- [Your assignment]:
Scan the data below for lines holding the word "pročišćeni", and copy each line found.

►

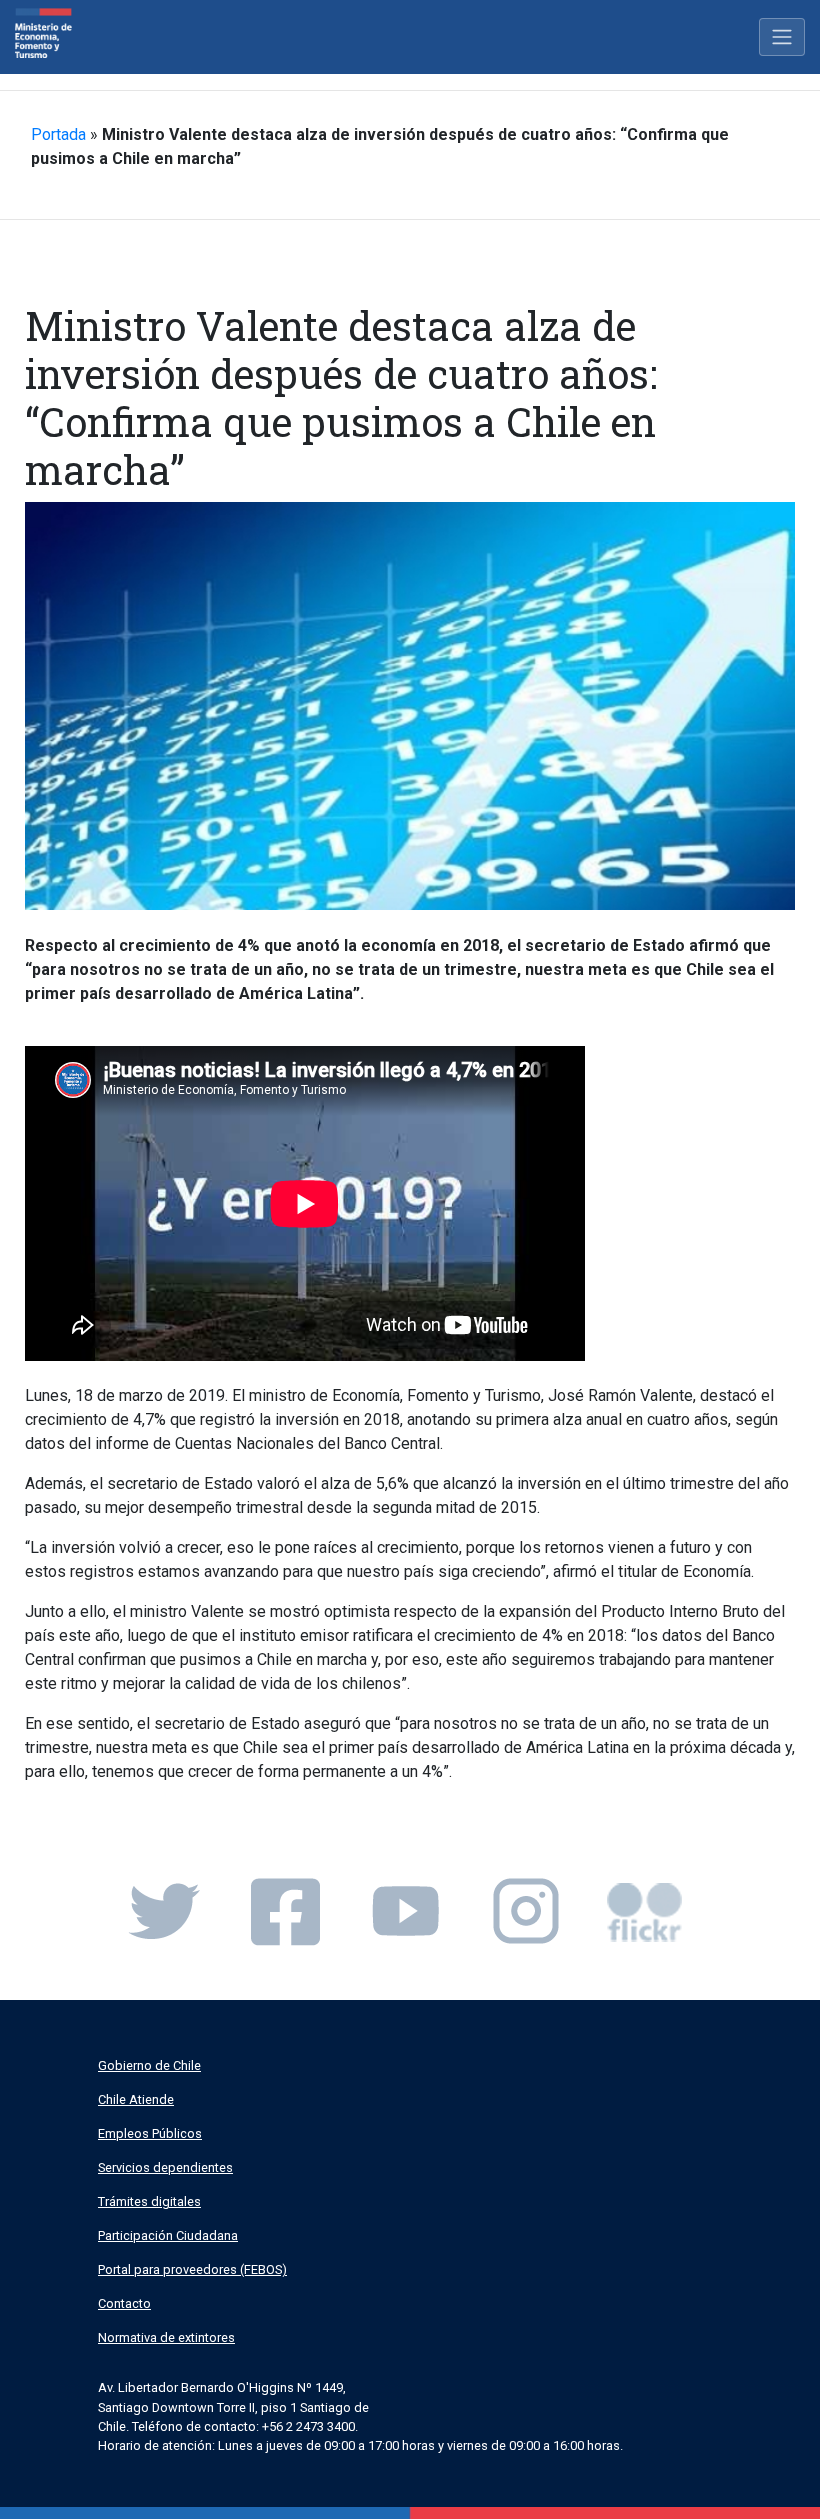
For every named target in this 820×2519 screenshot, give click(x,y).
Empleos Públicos (150, 2133)
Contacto (124, 2303)
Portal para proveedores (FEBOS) (192, 2269)
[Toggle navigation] (782, 37)
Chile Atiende (136, 2099)
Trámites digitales (149, 2201)
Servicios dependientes (165, 2167)
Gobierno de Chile (149, 2065)
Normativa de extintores (166, 2337)
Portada (58, 134)
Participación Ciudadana (168, 2235)
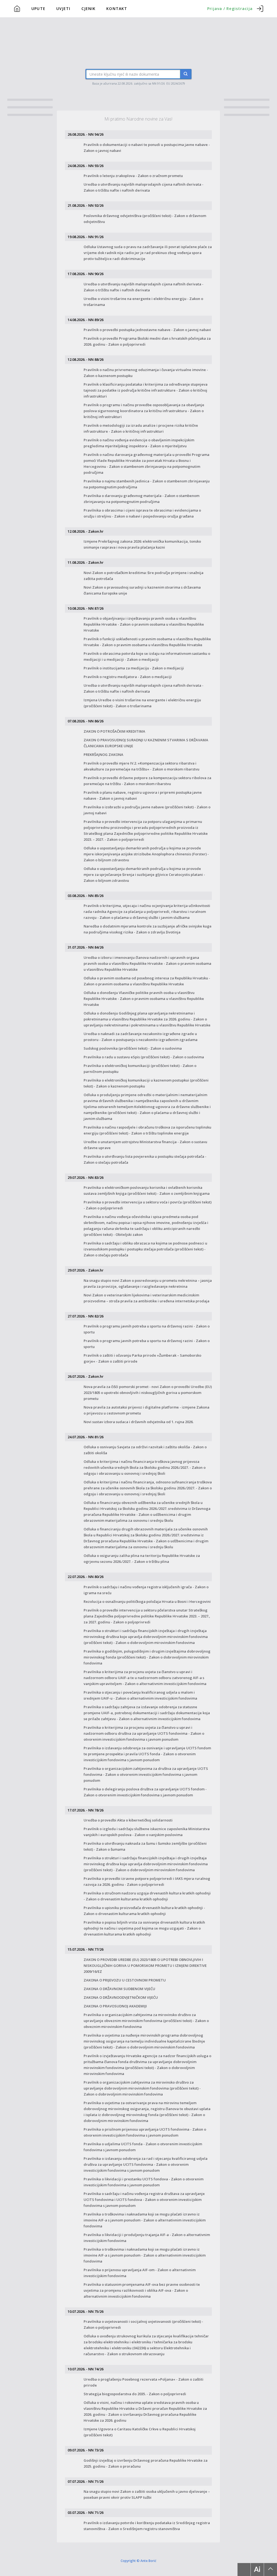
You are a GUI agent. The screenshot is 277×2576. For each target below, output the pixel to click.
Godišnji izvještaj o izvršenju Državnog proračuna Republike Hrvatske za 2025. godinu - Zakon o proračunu (145, 2463)
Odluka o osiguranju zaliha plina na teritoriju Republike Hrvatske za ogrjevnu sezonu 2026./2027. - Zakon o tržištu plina (142, 1558)
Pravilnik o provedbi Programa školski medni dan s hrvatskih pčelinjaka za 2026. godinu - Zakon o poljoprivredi (147, 341)
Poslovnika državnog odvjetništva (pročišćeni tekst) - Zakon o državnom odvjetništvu (145, 218)
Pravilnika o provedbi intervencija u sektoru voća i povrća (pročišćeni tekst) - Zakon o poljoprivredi (148, 1205)
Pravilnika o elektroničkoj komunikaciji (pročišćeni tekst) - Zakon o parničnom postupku (140, 1068)
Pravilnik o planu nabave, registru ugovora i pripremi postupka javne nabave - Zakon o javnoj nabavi (143, 795)
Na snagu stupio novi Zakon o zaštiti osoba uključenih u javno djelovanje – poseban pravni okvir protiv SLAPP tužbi (147, 2494)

◄

- [Written solution]:
Poslovnika državnog odvjetništva (pročišćeni tekst) - Zakon o državnom odvjetništvu (145, 218)
Pravilnika o provedbi intervencija u sektoru voća i povrća (pročišćeni tekst) - Zakon o poljoprivredi (148, 1205)
Pravilnika o elektroničkoj komunikaciji (pročišćeni tekst) - Zakon o parničnom postupku (140, 1068)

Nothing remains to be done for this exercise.